Jordan also says that the English had things that they did not like about themselves and could not accept or face up to. Collectively, they were a people who did not necessarily like all of what they saw when they looked into the mirror. Many of the English people denied and repressed the qualities that they did not like about themselves, and then in their minds transferred or projected those qualities onto black people. So if English people could not accept or admit the truth about their own lust for black women and their desire to violate black women, they lied to themselves and accused black men of lusting after white women. To give a different hypothetical example: If I want to steal YOUR car, I will become convinced that you are plotting to steal MY car. In other words, I suspect you of wanting to do to me what I really secretly want to do to you. I project MY motives onto you, and then accuse YOU of harboring bad thoughts about me. This is like a guilty conscience. It plays tricks on our minds. To put it differently, the English became paranoid about "blacks." Whatever the English hated about themselves, they projected onto black people and then proceeded to hate black people. Thus, Jordan suggests that what the English (and later, white Americans) hated in black people was merely a projection of what white people hated about themselves. Whites hated things in blacks that reminded them of things about themselves that they did not like.

FRANCES CRESS-WELSING

Now someone will probably raise a hand and ask. "Well, if the English said that they found darkness and color so ugly and repulsive and all that, then why is it that on the first warm day of spring and all though the summer so many Europeans and European-Americans would rush down to the beach, and out onto the lawn, to get a sun tan and try to get some color? If they dislike color so much? Isn't this contradictory? And it is a fair question. Frances Cress Welsing believes that European words are contradicted by actions that reveal the desire to get some color, even to the point of sunburn and risking melanoma (skin cancer). Frances Cress Welsing thinks that deep down inside the Europeans liked color, and felt inadequate about having so little of it. She thinks they compensated for this sense of inadequacy, and that deep down inside, psychologically, "white racial prejudice" is really based on JEALOUSY. She thinks that the Europeans were actually jealous of the Africans, and hated the Africans for having what the Europeans wanted but lacked. *

She points out the Europeans had a stereotype that African women have big breasts, while European women supposedly are "flat-chested." Even today European women get silicone implants to make their breasts look bigger, more like the breasts of black women.
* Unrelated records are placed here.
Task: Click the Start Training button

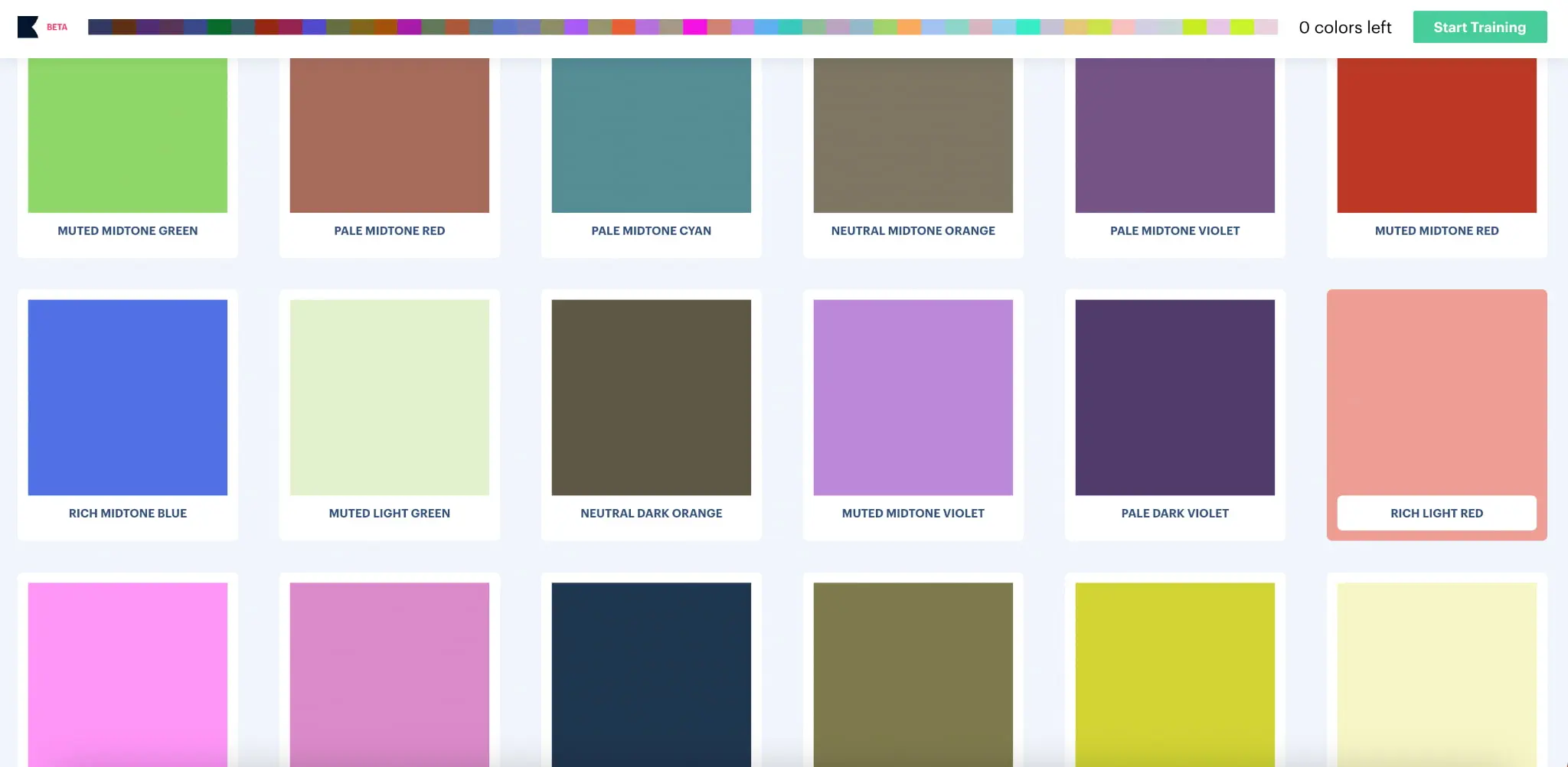Action: click(x=1479, y=27)
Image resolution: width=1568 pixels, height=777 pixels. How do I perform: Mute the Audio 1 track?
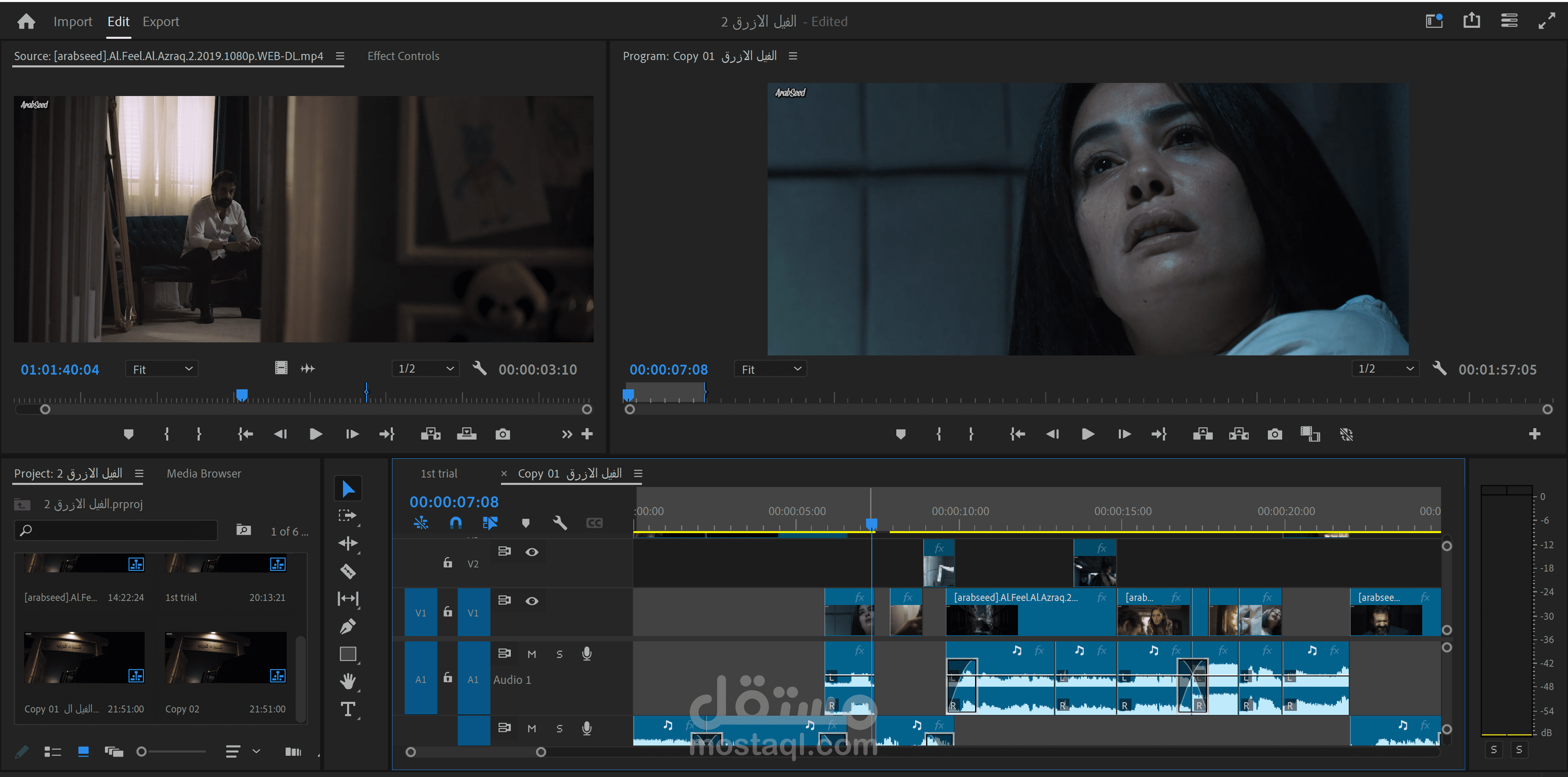531,654
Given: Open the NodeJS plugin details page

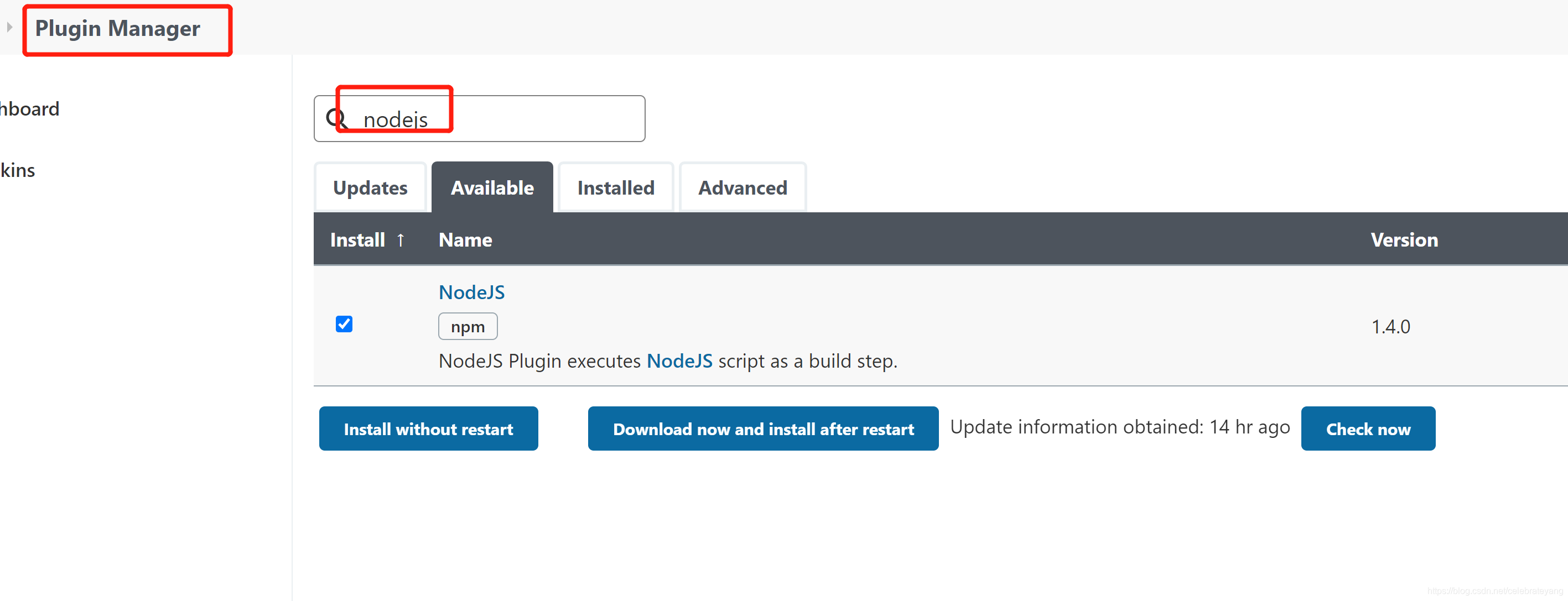Looking at the screenshot, I should pyautogui.click(x=471, y=292).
Some people get collagen put into their lips surgically, to make their lips look fuller and more like the lips of black people. There are stereotypes that black men have larger penises, and before VIAGRA was developed some men even got implants to try to make themselves "larger". This imagined issue of "size" can be another reason for jealousy and hatred (penis envy?). These issues can also be reasons why some people, subconsciously, may feel threatened by African or black people. Welsing speculates that a marriage between a white parent and a black or brown parent almost always produces a child with color. "Black" genes are dominant. White genes are recessive. Cress-Welsing speculates that some whites might fear "genetic annihilation." There is the stereotype that black people have rounder bodies.

For more info on this point of view see a collection of essays by Dr. Frances Cress Welsing, entitled The Isis Papers (Yssis Papers).

Final comment: Part of what Jordan is saying is that the English had certain prejudices and fears and stereotypes and negative ideas about the color black, and people who were dark, even before they ever saw or met sub-Saharan Africans; and they brought these ideas with them to America when they came in 1607. It was downhill from there, and it would take 400 years for many Euro-Americans to overcome these ideas, and move beyond them, and see the humanity of black people.